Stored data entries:
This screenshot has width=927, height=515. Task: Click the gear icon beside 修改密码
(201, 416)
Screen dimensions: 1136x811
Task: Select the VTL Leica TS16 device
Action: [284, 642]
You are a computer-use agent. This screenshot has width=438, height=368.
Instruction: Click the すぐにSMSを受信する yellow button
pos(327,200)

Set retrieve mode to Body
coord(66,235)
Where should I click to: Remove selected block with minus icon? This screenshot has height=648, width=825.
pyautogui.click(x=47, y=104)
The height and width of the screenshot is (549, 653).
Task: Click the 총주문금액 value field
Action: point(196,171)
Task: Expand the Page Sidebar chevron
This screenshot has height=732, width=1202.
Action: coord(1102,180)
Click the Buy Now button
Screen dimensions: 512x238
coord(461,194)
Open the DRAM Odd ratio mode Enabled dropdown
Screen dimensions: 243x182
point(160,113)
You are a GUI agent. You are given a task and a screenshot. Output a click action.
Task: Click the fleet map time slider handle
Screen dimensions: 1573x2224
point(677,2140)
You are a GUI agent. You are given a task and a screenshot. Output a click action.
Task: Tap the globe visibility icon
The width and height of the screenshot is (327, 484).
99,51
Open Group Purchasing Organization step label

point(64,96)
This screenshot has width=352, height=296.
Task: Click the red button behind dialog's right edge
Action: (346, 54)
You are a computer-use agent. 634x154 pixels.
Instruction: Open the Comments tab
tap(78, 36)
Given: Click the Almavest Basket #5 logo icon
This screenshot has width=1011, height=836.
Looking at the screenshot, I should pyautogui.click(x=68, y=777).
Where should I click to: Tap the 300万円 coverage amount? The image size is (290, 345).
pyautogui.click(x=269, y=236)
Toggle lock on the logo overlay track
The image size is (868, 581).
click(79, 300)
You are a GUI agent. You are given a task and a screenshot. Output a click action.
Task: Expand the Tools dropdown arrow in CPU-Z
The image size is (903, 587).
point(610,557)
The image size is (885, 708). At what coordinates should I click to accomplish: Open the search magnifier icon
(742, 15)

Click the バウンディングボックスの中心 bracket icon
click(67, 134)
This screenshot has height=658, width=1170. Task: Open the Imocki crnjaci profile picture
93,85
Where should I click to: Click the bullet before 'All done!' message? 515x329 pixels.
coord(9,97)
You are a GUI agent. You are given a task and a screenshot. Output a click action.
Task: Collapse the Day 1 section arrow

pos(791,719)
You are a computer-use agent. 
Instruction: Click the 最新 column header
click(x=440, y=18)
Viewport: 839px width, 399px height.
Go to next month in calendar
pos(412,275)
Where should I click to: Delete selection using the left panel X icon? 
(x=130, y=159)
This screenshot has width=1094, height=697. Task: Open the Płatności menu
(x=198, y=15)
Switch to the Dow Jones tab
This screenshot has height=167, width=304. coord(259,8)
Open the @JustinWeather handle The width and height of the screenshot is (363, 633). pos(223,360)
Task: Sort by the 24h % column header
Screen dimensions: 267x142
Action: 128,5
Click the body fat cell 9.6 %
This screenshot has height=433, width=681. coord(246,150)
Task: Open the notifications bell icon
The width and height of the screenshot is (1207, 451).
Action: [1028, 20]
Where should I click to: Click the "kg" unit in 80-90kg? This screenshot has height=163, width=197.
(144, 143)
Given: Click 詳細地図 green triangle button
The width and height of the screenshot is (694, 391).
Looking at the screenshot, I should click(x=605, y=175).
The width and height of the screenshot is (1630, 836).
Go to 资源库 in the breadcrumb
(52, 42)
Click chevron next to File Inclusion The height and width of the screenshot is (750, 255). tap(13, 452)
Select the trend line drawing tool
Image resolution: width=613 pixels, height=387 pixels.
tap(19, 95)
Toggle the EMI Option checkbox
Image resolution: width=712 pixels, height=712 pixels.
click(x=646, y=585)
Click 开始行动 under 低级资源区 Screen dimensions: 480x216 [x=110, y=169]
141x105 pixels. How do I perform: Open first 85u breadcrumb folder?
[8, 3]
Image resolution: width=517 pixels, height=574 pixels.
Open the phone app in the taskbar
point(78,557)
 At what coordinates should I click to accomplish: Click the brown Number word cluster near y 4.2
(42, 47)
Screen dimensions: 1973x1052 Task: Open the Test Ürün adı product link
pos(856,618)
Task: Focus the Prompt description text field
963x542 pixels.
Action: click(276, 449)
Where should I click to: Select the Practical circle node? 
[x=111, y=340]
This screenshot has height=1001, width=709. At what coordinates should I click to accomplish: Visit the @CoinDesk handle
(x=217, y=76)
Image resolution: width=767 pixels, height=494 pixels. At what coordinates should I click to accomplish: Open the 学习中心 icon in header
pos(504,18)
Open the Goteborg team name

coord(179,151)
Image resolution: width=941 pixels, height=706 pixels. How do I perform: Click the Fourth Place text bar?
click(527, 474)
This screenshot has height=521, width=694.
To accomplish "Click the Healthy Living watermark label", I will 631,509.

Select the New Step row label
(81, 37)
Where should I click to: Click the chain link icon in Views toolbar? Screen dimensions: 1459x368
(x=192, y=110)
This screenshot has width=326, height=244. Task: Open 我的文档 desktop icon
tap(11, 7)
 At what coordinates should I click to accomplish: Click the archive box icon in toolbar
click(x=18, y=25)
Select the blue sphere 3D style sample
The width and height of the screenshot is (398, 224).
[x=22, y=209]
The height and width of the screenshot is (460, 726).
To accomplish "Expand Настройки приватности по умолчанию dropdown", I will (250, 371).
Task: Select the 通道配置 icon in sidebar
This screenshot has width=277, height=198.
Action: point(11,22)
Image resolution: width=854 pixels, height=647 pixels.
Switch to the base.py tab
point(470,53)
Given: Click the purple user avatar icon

■ **How to complete this task**
Each entry is to be returned in full, character for character.

■ **Exercise result**
This screenshot has width=927, height=515. Task: Click the gear icon beside 修改密码
(201, 416)
Screen dimensions: 1136x811
Task: Select the VTL Leica TS16 device
Action: [284, 642]
You are a computer-use agent. This screenshot has width=438, height=368.
Instruction: Click the すぐにSMSを受信する yellow button
pos(327,200)

Set retrieve mode to Body
coord(66,235)
Where should I click to: Remove selected block with minus icon? This screenshot has height=648, width=825.
pyautogui.click(x=47, y=104)
The height and width of the screenshot is (549, 653).
Task: Click the 총주문금액 value field
Action: point(196,171)
Task: Expand the Page Sidebar chevron
This screenshot has height=732, width=1202.
Action: coord(1102,180)
Click the Buy Now button
Screen dimensions: 512x238
coord(461,194)
Open the DRAM Odd ratio mode Enabled dropdown
Screen dimensions: 243x182
point(160,113)
You are a GUI agent. You are given a task and a screenshot. Output a click action.
Task: Click the fleet map time slider handle
Screen dimensions: 1573x2224
point(677,2140)
You are a GUI agent. You are given a task and a screenshot. Output a click action.
Task: Tap the globe visibility icon
The width and height of the screenshot is (327, 484).
99,51
Open Group Purchasing Organization step label

point(64,96)
This screenshot has width=352, height=296.
Task: Click the red button behind dialog's right edge
Action: (346, 54)
You are a computer-use agent. 634x154 pixels.
Instruction: Open the Comments tab
tap(78, 36)
Given: Click the Almavest Basket #5 logo icon
This screenshot has width=1011, height=836.
Looking at the screenshot, I should pyautogui.click(x=68, y=777).
Where should I click to: Tap the 300万円 coverage amount? The image size is (290, 345).
pyautogui.click(x=269, y=236)
Toggle lock on the logo overlay track
The image size is (868, 581).
click(79, 300)
You are a GUI agent. You are given a task and a screenshot. Output a click action.
Task: Expand the Tools dropdown arrow in CPU-Z
The image size is (903, 587).
point(610,557)
The image size is (885, 708). At what coordinates should I click to accomplish: Open the search magnifier icon
(742, 15)

Click the バウンディングボックスの中心 bracket icon
click(67, 134)
This screenshot has height=658, width=1170. Task: Open the Imocki crnjaci profile picture
93,85
Where should I click to: Click the bullet before 'All done!' message? 515x329 pixels.
coord(9,97)
You are a GUI agent. You are given a task and a screenshot. Output a click action.
Task: Collapse the Day 1 section arrow

pos(791,719)
You are a computer-use agent. 
Instruction: Click the 最新 column header
click(x=440, y=18)
Viewport: 839px width, 399px height.
Go to next month in calendar
pos(412,275)
Where should I click to: Delete selection using the left panel X icon? 
(x=130, y=159)
This screenshot has width=1094, height=697. Task: Open the Płatności menu
(x=198, y=15)
Switch to the Dow Jones tab
This screenshot has height=167, width=304. coord(259,8)
Open the @JustinWeather handle The width and height of the screenshot is (363, 633). pos(223,360)
Task: Sort by the 24h % column header
Screen dimensions: 267x142
Action: 128,5
Click the body fat cell 9.6 %
This screenshot has height=433, width=681. coord(246,150)
Task: Open the notifications bell icon
The width and height of the screenshot is (1207, 451).
Action: [1028, 20]
Where should I click to: Click the "kg" unit in 80-90kg? This screenshot has height=163, width=197.
(144, 143)
Given: Click 詳細地図 green triangle button
The width and height of the screenshot is (694, 391).
Looking at the screenshot, I should click(x=605, y=175).
The width and height of the screenshot is (1630, 836).
Go to 资源库 in the breadcrumb
(52, 42)
Click chevron next to File Inclusion The height and width of the screenshot is (750, 255). tap(13, 452)
Select the trend line drawing tool
Image resolution: width=613 pixels, height=387 pixels.
tap(19, 95)
Toggle the EMI Option checkbox
Image resolution: width=712 pixels, height=712 pixels.
click(x=646, y=585)
Click 开始行动 under 低级资源区 Screen dimensions: 480x216 [x=110, y=169]
141x105 pixels. How do I perform: Open first 85u breadcrumb folder?
[8, 3]
Image resolution: width=517 pixels, height=574 pixels.
Open the phone app in the taskbar
point(78,557)
 At what coordinates should I click to accomplish: Click the brown Number word cluster near y 4.2
(42, 47)
Screen dimensions: 1973x1052 Task: Open the Test Ürün adı product link
pos(856,618)
Task: Focus the Prompt description text field
963x542 pixels.
Action: click(276, 449)
Where should I click to: Select the Practical circle node? 
[x=111, y=340]
This screenshot has height=1001, width=709. At what coordinates should I click to accomplish: Visit the @CoinDesk handle
(x=217, y=76)
Image resolution: width=767 pixels, height=494 pixels. At what coordinates should I click to accomplish: Open the 学习中心 icon in header
pos(504,18)
Open the Goteborg team name

coord(179,151)
Image resolution: width=941 pixels, height=706 pixels. How do I perform: Click the Fourth Place text bar?
click(527, 474)
This screenshot has height=521, width=694.
To accomplish "Click the Healthy Living watermark label", I will 631,509.

Select the New Step row label
(81, 37)
Where should I click to: Click the chain link icon in Views toolbar? Screen dimensions: 1459x368
(x=192, y=110)
This screenshot has width=326, height=244. Task: Open 我的文档 desktop icon
tap(11, 7)
 At what coordinates should I click to accomplish: Click the archive box icon in toolbar
click(x=18, y=25)
Select the blue sphere 3D style sample
The width and height of the screenshot is (398, 224).
[x=22, y=209]
The height and width of the screenshot is (460, 726).
To accomplish "Expand Настройки приватности по умолчанию dropdown", I will (250, 371).
Task: Select the 通道配置 icon in sidebar
This screenshot has width=277, height=198.
Action: point(11,22)
Image resolution: width=854 pixels, height=647 pixels.
Switch to the base.py tab
point(470,53)
Given: Click the purple user avatar icon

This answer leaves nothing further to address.